This is simply not true. Given the current state of automated voting systems, the connivance of election boards would neither be required nor desired by those committing fraud.
The ability to cover up fraud would require two main things: absence of a paper trail that could be tallied against the electronic count and secrecy of the computer code that runs the system. Both apply to the systems used in Ohio.
If there has been voter fraud in Ohio, we will never know unless someone confesses. And this is the point: We must adopt voting systems whose software code is publicly visible, and whose results can be verified.
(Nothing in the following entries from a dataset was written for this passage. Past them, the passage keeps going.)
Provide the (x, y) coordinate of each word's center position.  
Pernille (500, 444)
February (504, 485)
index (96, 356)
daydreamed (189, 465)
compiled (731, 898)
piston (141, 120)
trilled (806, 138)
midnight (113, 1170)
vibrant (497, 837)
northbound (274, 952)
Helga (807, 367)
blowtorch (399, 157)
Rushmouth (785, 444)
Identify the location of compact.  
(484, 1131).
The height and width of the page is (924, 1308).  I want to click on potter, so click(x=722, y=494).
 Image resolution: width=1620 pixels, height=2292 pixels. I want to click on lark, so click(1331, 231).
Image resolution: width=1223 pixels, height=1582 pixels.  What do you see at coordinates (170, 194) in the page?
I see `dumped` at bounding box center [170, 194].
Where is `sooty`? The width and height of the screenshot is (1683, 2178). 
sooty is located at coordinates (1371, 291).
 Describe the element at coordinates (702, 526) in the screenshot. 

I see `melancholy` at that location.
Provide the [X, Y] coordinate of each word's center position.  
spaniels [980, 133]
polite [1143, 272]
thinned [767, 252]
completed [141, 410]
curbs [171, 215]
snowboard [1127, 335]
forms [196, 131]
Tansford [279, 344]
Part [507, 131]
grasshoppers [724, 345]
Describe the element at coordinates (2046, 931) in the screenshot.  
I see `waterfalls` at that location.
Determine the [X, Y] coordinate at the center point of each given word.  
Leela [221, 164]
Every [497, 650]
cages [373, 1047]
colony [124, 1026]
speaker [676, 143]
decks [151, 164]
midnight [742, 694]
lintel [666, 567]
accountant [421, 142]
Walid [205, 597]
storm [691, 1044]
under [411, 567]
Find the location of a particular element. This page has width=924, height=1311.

All computer-based financial systems operate this way, using well-known encryption algorithms (whose security does not depend on the code being secret or proprietary) and audit systems that can detect discrepancies.
I would like my elections to be at least as secure as my financial transactions. There is absolutely no reason not to make them so, and it should be done before the next election.
John H. Parodi
The Dec. 21 article, "North Korea's Nukes: advanced, but not hidden," states that at least nine nuclear bombs may be available. North Korea has demonstrated its ability to deliver these bombs by actual missile tests in the Pacific as well. Does that mean that Pearl Harbor, Hawaii, and American cities on the Pacific coast are vulnerable? (Who says that we don't repeat our own history?) Our latest antirogue missile-defense tests have failed.
Are Russia and China delaying their pressure against North Korea because a damaged United States would enhance their power in the world? These are the threats we should be doing something about immediately. Our preoccupation with Iraq hides a more extreme and present danger.